Every day at lunch, a handful of teenagers in Frisco, Texas, would pop into room C112, face a whiteboard and kneel for one of their five daily prayers.
It was just a spare classroom, used for everything from teachers’ grading to Buddhist meditation, school officials say. But Muslims at Liberty High seemed to like it.
“Takes like five minutes, instead of having to leave school, get in a car and go to my parents,” junior Sarah Qureshi told the school news site early this month.
“This is the seventh year we’ve been doing this, and we’ve never had one issue,” school principal Scott Warstler said.
Last week, however, top state officials learned about the room — and suddenly Liberty High had a big issue indeed.
The Texas attorney general’s office — famous for once suing a middle school principal to keep a Bible quote on a door — sent the Frisco school district superintendent a letter Friday raising “concerns.”
“It appears that the prayer room is ‘dedicated to the religious needs of some students,’” a deputy attorney general wrote in the letter, quoting an article written by an 11th grade student, “namely, those who practice Islam.”
In a news release the same day, the attorney general’s office went further: “Recent news reports have indicated that the high school’s prayer room is … apparently excluding students of other faiths,” the release said.
That would be a constitutional violation, the Texas AG’s office noted.
And totally untrue, according to Frisco Independent School District officials, who say state officials didn’t even ask them about the prayers before the letter ended up in Texas Gov. Greg Abbott’s tweet.
The Texas Attorney General is looking into the Public School Prayer Room issue many of you have questioned. #txlege https://t.co/21oyrgPKI1
— Greg Abbott (@GregAbbott_TX) March 17, 2017“This ‘press release’ appears to be a publicity stunt by the OAG to politicize a nonissue,” schools superintendent Jeremy Lyon wrote in reply to the state. “Frisco ISD is greatly concerned that this type of inflammatory rhetoric in the current climate may place the District, its students, staff, parents and community in danger of unnecessary disruption.”
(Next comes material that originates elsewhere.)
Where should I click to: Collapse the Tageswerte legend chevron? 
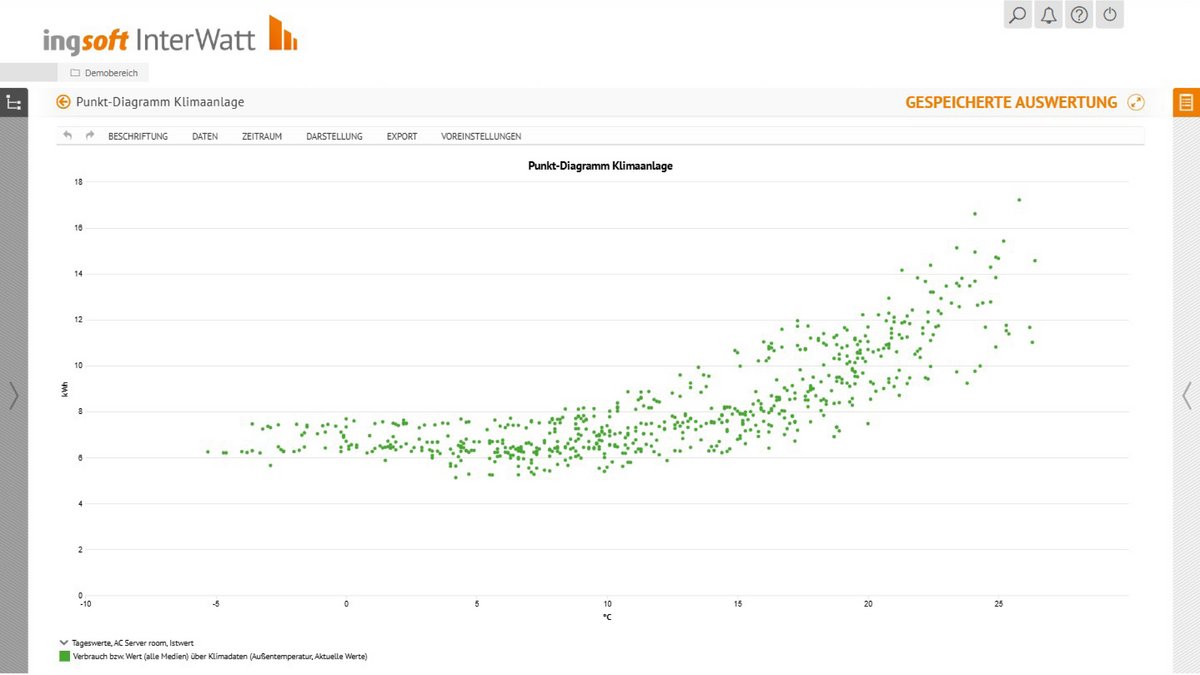tap(64, 644)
Texas Attorney General Ken Paxton has often criticized what he calls anti-Christian discrimination in Texas schools. In 2015, Paxton joined 15 other states in opposing an atheist society’s lawsuit to stop school board officials from reading religious prayers before public meetings.
Paxton attracted national attention last December when he waded into a dispute in Killeen between a middle school principal and a nurse’s aide who put up a six-foot poster in the school with a quote from the classic animation special “A Charlie Brown Christmas” that read: “For unto you is born this day in the city of David a Savior which is Christ the Lord.”
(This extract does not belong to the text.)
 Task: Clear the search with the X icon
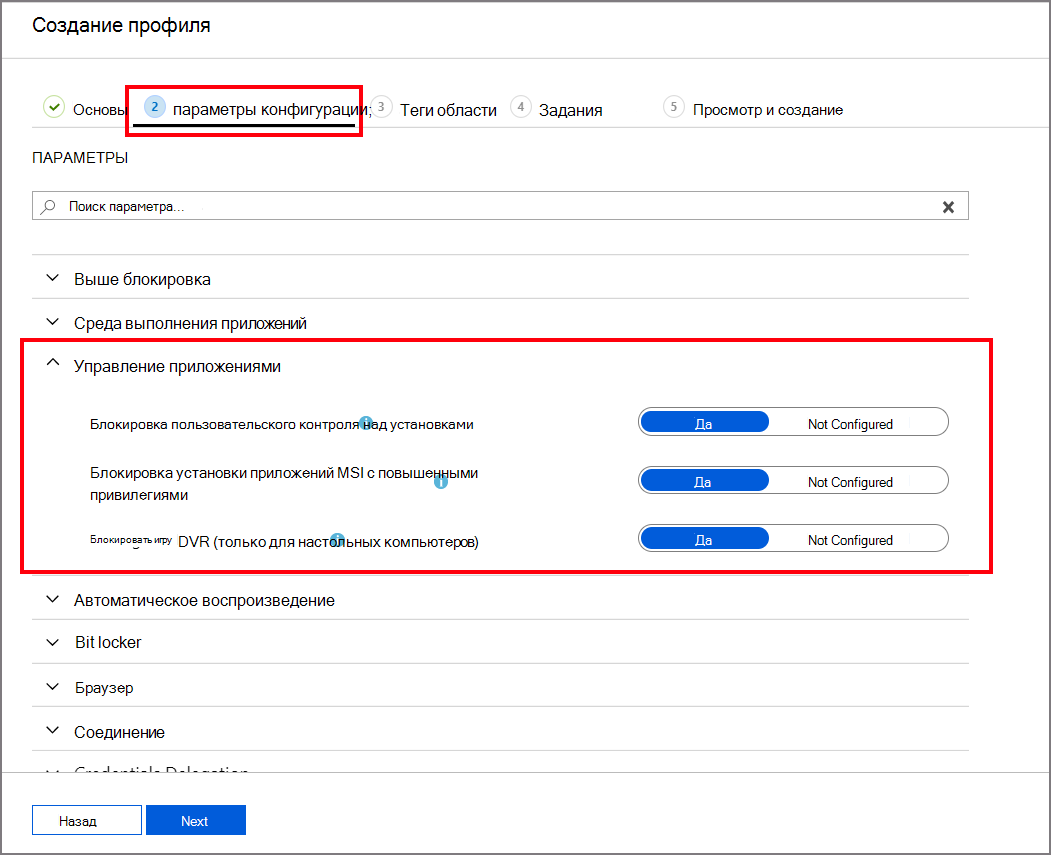click(948, 207)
After the principal told the aide to take the poster down, Paxton wrote to the Killeen school district: “These concerns are not surprising in an age of frivolous litigation by anti-Christian interest groups … Rescind this unlawful policy.”
When the school district refused, Paxton helped the nurse’s aide sue, and won.
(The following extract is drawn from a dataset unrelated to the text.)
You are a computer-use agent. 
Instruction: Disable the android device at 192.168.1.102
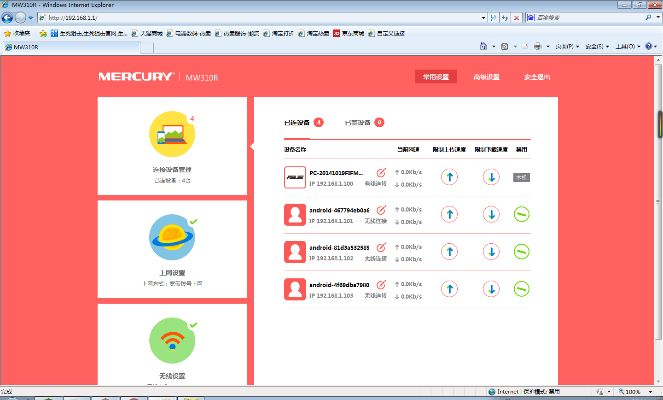[521, 251]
Three months later, his eye fell on Frisco.
We “recently became aware of Liberty High School’s prayer room,” Deputy Attorney General Andrew Leonie wrote to the schools superintendent — about two weeks after the room was profiled in the student newspaper. “Our initial inquiry left several questions unresolved.”
It sounded like the state had been investigating the matter, but school officials said they were blindsided when reporters started calling on Friday.
“What initial inquiry are you referring to?” the superintendent wrote in his reply to Paxton’s office, asking for evidence that the school was breaking any rules, and whether the state had made any attempt to find out before going public.
A week before the attorney general’s letter, Liberty High’s principal had welcomed all students to use the room in an interview with KERA public radio.
“All sorts of folks use it,” school district spokesman Chris Moore told The Washington Post on Saturday. “Muslims pray, Baptists pray, Catholics pray, Buddhists pray, Hindu students pray.”
Moore said he called and emailed Paxton’s office after learning about the letter, but had not received a reply.
The Post asked Paxton’s office what led the state to become concerned about the prayer room, and what inquiries state officials had made after learning about it. A spokesman for the attorney general replied with a statement that did not directly answer most of the questions:
“The letter was sent to the school district via email prior to issuance of a press release,” the spokesman wrote. “We sent the letter to clarify unresolved questions in the interest of protecting religious liberty in public schools across Texas (the same interest we sought to protect in the Charlie Brown matter).”
But as of Saturday, school officials in Frisco were still trying to figure out exactly what Paxton’s issue was.
"We hadn’t been contacted by right-wing groups, left-wing groups or in-between groups,” Moore said. “Getting that question yesterday from the attorney general was surprising.”
Regardless, he said, the room would be open for prayer as usual come lunchtime Monday — as it has for many years.